Most of us believe we are free. We live in a free country and generally feel free. But are we truly free? Consider this rabbinic saying from the times of the Talmud: “The only person who is truly free is the one who is seriously involved in the study of Torah.” This is a startling statement, because if it is true, then the vast majority of human beings are not free since most people are not seriously involved in the study of Torah.
The ultimate purpose of Torah study is to guide and empower us become more expansive and greater human beings. Each law and story in the Torah is an instruction of how to become a more evolved and refined human being; in short, how to become more G-d-like. From this perspective, we are free only when we are actively and consciously exercising our (free) will to grow beyond our limitations and expand our boundaries.

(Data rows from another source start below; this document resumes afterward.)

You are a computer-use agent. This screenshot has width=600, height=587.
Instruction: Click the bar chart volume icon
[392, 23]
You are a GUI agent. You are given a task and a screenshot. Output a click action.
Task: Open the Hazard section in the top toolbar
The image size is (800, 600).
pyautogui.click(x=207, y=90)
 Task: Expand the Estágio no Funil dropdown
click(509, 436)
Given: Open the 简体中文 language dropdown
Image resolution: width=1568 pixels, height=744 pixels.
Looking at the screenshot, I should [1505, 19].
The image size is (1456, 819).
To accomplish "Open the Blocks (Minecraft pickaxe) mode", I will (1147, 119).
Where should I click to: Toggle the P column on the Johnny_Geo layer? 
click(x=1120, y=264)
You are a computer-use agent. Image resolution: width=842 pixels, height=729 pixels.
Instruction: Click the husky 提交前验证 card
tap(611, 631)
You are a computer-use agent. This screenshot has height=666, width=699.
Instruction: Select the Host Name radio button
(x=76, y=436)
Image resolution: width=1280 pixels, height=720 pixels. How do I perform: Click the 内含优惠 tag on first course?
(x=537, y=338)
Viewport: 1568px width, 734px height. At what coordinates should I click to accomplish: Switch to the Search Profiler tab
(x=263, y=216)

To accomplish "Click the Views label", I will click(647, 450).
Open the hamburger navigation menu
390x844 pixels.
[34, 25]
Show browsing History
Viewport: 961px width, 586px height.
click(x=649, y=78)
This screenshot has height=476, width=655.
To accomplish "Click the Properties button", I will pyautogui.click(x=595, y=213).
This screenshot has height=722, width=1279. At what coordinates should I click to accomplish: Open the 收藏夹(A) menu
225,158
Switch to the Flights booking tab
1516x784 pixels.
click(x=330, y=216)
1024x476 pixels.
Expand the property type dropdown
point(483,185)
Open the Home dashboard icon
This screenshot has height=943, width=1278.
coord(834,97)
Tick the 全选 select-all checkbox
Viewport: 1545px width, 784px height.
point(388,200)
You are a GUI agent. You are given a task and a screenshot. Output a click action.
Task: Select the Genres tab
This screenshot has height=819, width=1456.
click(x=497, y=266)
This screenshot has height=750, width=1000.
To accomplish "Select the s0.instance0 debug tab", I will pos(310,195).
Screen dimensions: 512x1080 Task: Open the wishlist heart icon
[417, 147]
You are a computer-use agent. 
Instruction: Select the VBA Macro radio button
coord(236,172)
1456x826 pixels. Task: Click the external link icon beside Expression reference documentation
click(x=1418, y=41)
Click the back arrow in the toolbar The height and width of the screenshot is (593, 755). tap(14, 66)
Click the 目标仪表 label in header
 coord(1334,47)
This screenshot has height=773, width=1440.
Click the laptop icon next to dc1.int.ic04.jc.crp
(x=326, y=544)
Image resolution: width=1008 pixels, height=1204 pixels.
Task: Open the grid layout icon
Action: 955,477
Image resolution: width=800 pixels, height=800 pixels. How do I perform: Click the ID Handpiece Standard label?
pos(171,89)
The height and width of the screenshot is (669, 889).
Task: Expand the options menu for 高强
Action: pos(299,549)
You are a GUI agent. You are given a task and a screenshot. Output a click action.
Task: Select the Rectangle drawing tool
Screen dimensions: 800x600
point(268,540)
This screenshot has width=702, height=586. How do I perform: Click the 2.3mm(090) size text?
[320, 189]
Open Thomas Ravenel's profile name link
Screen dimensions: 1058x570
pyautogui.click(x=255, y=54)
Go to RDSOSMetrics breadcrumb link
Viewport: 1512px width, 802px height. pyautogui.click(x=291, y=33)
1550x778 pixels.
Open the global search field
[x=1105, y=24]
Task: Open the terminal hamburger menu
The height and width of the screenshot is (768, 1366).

Although many of us feel we are growing through life experiences, one only grows from an experience when there is a conscious response to the experience. There must be a processing of the experience in order to grow from it. Whether life events motivate us to grow or we motivate ourselves to grow, we are only free when we are exercising our will to grow.
Passover is the holiday of freedom. In Egypt the Jewish people’s will to grow was imprisoned in material and spiritual darkness; forced to work without end destroyed any possibility to think or to grow proactively.
Today, we too are imprisoned and enslaved by our own narrow routines—work, relax, eat, sleep, survive day after day. We are slaves in our own modern Egypt (the Hebrew word for Egypt means “the narrow place.”). Like the Jews in Egypt, we too have little or no time to contemplate the meaning of our lives, let alone create a vision and a plan for achieving greatness. Our will to grow is enslaved and we are in truth not free at all.
Passover is the time to liberate our will to grow by envisioning our potential for greatness and making a plan to actualize it. How do we know for sure if we’re really choosing to grow? The great sage of Vilna commented in the eighteenth century that someone who is not consciously working to improve a specific aspect of their character every day is dead. We are only alive when we are choosing to refine a specific aspect of our character. What character trait are you working on today? Here is a list of some good options to consider:
Kindness, self-respect, listening, joy, gratitude, awe, patience, reliability, clarity of life purpose, modesty, passion, self-discipline, ownership, simplicity, love, positive speech.
Freedom is in the air. It’s time to leave Egypt and expand our boundaries. May we all taste the sweetness of freedom!